*The task*
Answer these questions about the small business passage below, numbering each answer to match.
1. Which award category did Xanatos Marine win?
2. How many artisans do the events organized by Make it! profile?
3. According to the second reader comment, what did BC have the highest rate of in all of Canada last year?
───── Given passage ─────
Could it be that a successful entrepreneurial venture lies in simply satisfying all three? I think so. #1 and #3 for sure, and #2 at least initially until first mover advantage is secured. Success often invites competition, but it’s a whole lot easier to establish yourself in a lone field, than battling for share at the introduction and early growth phase. These common traits are also found in some of the most successful large companies and global enterprises.

So perhaps it’s time to consider the following questions as they relate to these success factors, and see how your own product, service or business lines up. Or consider them from the perspective of a client you may work with.

1.     Do I respond to an unfulfilled need of a defined target group? What is it that I uniquely do? And whom do I do it for?

2.    Who are my primary and secondary competitors? How am I different from them? Why does that matter to my target audience?

3.    Is my business aligned to positively take advantage of a growth trend?

If you want some inspiration, here is a list of the Small Business BC winners, a brief overview of their business and links to their websites. It’s so exciting to see entrepreneurial ideas take flight!

Best concept


Innovation in health care, bringing back the house call, by allowing individuals to connect with family physicians through live online and mobile chat.

Best employer

Fully Managed

Giving piece of mind to small business owners through IT support

Best international trade

Xanatos Marine

Maritime security and monitoring for government and private organizations

Best green business

Eclipse Awards

Awards for the recognition industry using sustainable and reclaimed materials

Best workforce


Cloud computing solutions

Best online marketer

Make it!

A production company organizing unique events profiling over 250 artisans with original pieces

Best community impact


One of kind locally handcrafted dolls

Best company

Save Everyday

Mobile coupon platform supporting fundraising for schools and community groups

Premier’s people’s choice award


South Asian specialty grocery story

You can also link here for more background on the winning companies as well as photos from the event:

Mary Charleson


  1. It is heartening to see small businesses are doing well in British Columbia in spite of the competition from big corporations in almost every field. The success stories of small businesses in Canada should be served as a lesson for those people in India who are against the foreign direct investment of global players like Walmart, Target, Tesco,( to name a few). The small businesses back home are scared that they will have to shut shop if permission is given to these multinational giants to open their stores. I believe all these successful small businesses in British Columbia too face competition from these giants and but they innovated to stay in this competitive world. In my opinion, competition is the critical driver of performance and innovation.

  2. Nicely put Jikku. BC had the highest rate of start up small businesses in all of Canada last year. There is something to be said for the political climate that breeds an attitude of creation and independence to see opportunity and go for it.
───── Data under study ─────
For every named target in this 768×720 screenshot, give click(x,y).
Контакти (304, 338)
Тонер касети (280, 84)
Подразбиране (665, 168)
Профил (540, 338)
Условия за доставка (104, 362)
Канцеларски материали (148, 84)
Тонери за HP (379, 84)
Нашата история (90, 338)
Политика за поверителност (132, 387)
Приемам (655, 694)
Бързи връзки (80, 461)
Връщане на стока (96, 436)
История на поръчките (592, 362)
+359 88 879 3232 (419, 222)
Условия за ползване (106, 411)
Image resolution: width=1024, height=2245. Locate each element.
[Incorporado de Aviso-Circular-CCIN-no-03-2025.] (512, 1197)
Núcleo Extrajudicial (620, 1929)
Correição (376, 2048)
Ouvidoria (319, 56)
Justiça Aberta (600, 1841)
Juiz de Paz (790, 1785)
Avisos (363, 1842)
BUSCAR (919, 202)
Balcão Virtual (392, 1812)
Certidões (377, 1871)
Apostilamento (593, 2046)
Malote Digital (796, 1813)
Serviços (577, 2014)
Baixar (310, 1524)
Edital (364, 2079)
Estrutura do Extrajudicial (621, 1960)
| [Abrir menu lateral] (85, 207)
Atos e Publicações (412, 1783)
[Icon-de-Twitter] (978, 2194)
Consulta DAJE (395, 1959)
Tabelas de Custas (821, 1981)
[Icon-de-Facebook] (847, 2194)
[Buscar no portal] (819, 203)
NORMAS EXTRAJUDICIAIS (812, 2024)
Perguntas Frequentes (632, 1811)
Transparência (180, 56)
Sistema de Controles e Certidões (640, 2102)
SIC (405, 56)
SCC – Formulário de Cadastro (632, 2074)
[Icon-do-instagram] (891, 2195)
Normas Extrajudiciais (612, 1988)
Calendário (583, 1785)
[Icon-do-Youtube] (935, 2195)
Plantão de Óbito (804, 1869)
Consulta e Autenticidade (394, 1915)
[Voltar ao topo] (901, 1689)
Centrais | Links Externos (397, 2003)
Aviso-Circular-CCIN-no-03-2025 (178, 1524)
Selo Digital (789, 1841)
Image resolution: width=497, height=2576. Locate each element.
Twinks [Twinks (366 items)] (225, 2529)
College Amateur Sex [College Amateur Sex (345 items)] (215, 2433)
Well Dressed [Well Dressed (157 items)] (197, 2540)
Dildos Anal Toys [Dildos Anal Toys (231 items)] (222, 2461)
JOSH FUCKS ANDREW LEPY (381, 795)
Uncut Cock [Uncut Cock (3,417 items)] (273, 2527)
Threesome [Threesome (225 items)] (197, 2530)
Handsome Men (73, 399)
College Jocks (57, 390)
─────
*Answer below*
1. Best international trade
2. Over 250
3. Start-up small businesses